1. Free space coupling with low dark counts (50 points)

An experimental apparatus emits a collimated beam of \(1550~\mathrm{nm}\) photons with Gaussian beam waist \(w_0 = 3~\mathrm{mm}\). You wish to focus the beam onto an SNSPD directly through a window in a cryostat.

fig:cryostat_concept — Figure 1: **Cryostat free space coupling options**

As we will see later on, a set of filters will be needed between the detector and the window to minimize dark counts. In practice, the set of filters can be quite thick. Say a \(f = 100~\mathrm{mm}\) lens is used right outside the cryostat to focus the beam onto the detector though a set of filters (Fig. 1 a). The long focal length makes room for a few inches of filters between the external lens and focused spot.

(4 pts) If the detector has a circular active area with radius \(5~\mathrm{\upmu m}\), what ratio of power in the beam can it collect? Assume the detector has unity efficiency across all angles of incidence with respect to the surface normal.

Answer:

The divergence angle of the Gaussian beam: \(\theta = \tan^{-1}({\frac{3}{100}})\).

The formula for divergence angle in terms of waist \(w_0\): \(\theta = \frac{\lambda}{\pi w_0}\)

Combining and plugging in, the waist radius at focus is \(\frac{1550~\mathrm{nm}}{\pi \tan^{-1}(\frac{3}{100})} \approx 16.5~ \mathrm{\upmu m}\)

The formula for power inside an aperture at \(w(z)\) for a Gaussian beam:

\[P(r, z)=P_{0}\left[1-e^{-2 r^{2} / w^{2}(z)}\right].\]

We are interested in the ratio of power collected at \(w(z=0) = w_0\) which may be expressed as:

\[P(r, z=0)=1-e^{-2 r^{2} / w_0^{2}}.\]

Plugging in:

\[P(r, z=0)=1-e^{-2(5^{2}) / 16.5^{2}} \approx \boxed{0.17}. \]
(4 pts) A faster lens mounted much closer to the detector inside the cryostat focuses to a smaller waist. Consider an \(f = 18~\mathrm{mm}\) lens with the detector at the focal length (Fig. 1 b). Verify more than 99% of the collimated light will be focused onto the active area of the detector.

* [RECORDS PROVIDED]
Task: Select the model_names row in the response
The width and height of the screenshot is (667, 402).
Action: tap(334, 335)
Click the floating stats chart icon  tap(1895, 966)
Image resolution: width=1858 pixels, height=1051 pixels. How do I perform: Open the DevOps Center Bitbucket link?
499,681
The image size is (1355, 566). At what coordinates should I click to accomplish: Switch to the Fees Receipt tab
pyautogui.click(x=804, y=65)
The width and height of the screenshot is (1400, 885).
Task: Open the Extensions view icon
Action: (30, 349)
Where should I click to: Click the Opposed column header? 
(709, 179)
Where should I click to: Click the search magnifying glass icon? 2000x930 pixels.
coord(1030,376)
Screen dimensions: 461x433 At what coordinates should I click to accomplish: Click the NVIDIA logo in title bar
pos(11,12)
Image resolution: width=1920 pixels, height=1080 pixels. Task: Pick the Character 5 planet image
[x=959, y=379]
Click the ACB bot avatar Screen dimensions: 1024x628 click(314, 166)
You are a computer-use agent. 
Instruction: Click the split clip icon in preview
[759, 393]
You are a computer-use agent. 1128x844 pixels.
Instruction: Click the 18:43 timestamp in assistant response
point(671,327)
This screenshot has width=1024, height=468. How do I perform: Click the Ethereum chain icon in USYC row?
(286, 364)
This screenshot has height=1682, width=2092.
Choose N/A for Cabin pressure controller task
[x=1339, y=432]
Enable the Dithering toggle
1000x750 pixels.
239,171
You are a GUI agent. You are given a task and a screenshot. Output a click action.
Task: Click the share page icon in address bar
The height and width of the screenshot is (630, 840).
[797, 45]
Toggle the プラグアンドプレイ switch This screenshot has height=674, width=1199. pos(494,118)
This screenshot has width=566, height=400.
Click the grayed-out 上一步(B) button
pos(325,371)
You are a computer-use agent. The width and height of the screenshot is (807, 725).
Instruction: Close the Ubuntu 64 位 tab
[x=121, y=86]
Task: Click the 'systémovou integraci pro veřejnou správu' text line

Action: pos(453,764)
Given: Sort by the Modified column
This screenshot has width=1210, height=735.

* [THE TASK] Please carry on the text on free-space coupling into a cryostat, starting after its final sentence. The listing plays no part in this exercise.

* [EXPECTED ANSWER]
The waist radius at focus is \(\frac{1550~\mathrm{nm}}{\pi \tan^{-1}(\frac{3}{18})} \approx 2.98~\mathrm{\upmu m}\)

Ratio of power within the \(10~\mathrm{\upmu m}\) radius active area:

\[P(r, z=0)=1-e^{-2(5^{2}) / 2.98^{2}} \approx \boxed{0.996}. \]

Without filtering, the mid-infrared photons coupled to the detector from the room temperature laboratory are a dominant source of dark counts. Think of the environment outside the window as an isotropic blackbody emitter. Consider 3 cases, where the shaded red regions illustrate the light field of thermal radiation that could couple to the detector:

Figure 2: Three coupling options

i) There is no lens; the detector is distance \(l\) inside the cryostat, and the first window with diameter \(d\) defines an entrance pupil.
ii) Same as (i), but a lens with focal length \(l\) is placed right outside the first window. The detector is at the focal point.
iii) Same as (ii) but the lens is placed inside the cryostat with the detector still at the focal length. Equivalent to Fig. 1 b above.
(6 pts) Does (ii) couple more, less, or equal dark counts to the detector than (i)? What about case (iii)? Why? No calculations should be needed. (Hint: Consider the units of radiance, which characterizes a black body emitter. Etendue or beam parameter product may be useful concepts to consider).

Answer: The three cases couple the same amount of light to the detector. (ii) couples the same amount of power as (i) because a blackbody source cannot be focused to higher intensity with a lens. The solid angle subtended by the entrance pupil as seen by the detector is the same in all cases. The detector area stays the same as well so the etendue is conserved across all three cases. This implies the same radiant power is coupled.

3 points for saying all situations couple the same rate; 3 points for some explanation.
(9 pts) Using Planck’s law with laboratory temperature \(T\) and the geometry of case (i) above, write an expression for spectral radiant flux (photons per unit wavelength) on the active area of a detector with radius \(r\).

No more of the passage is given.